Lacrima Christi is the longest of the over 150 films made by the Mexican filmmaker resident in Paris, Teo Hernández. Part three of a tetralogy devoted to Christ’s Passion, Lacrima Christi is an exploration of the transfer between desire and myth that takes as its starting point a series of objects found in the flea market of Belleville.
“Making Lacrima Christi, I realised I have two opposing blood lines.” Instead of characters, in Lacrima Christi we recognise the forms of action, the fixation, the dissolution, the multiplication and the projection of alchemy; instead of the Holy Grail, Teo Hernández evokes the cosmos using pearls, wine glasses, flowers, candles, magnifying glasses or a crystal ball. Here, all movement is the result of intoxication. When the film is revealed as a membrane between body and dreams, cinema becomes a translucent screen. The editing process caresses or devours. The image has crossed through the looking glass.

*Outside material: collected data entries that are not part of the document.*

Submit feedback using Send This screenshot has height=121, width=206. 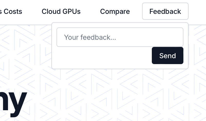(x=167, y=56)
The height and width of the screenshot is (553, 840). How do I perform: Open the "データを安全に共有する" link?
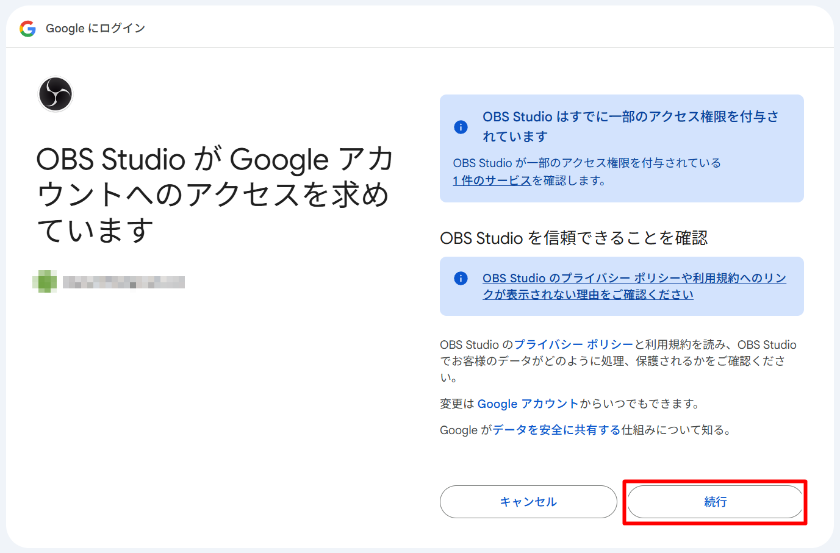click(x=556, y=430)
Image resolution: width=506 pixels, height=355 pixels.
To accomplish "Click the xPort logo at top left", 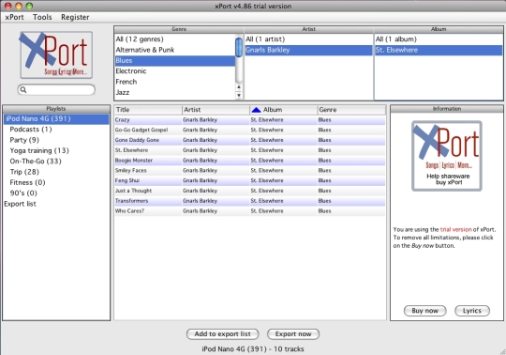I will 56,54.
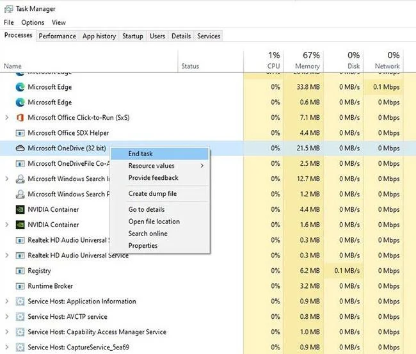The width and height of the screenshot is (416, 354).
Task: Expand Service Host: Application Information
Action: coord(7,302)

Teo Hernández held that Christ was the last divinity of the ancient and the first of the modern worlds. Taking the camera as his second eye, he filmed with teeth clenched and muscles contracted, standing on one foot. This state of tension resembles nerve impulses. The rhythm of his solar cinema is that of the blood coursing round his body. If each cut is a mirror, if the screen is the place on which gestures are recorded, then, from anamorphosis to amamnesis, why should this last redoubt of a story be anything more than a tiny molecule of dust?
- Lacrima Christi, Teo Hernández, 1978-1979, 127 min. 16mm screening.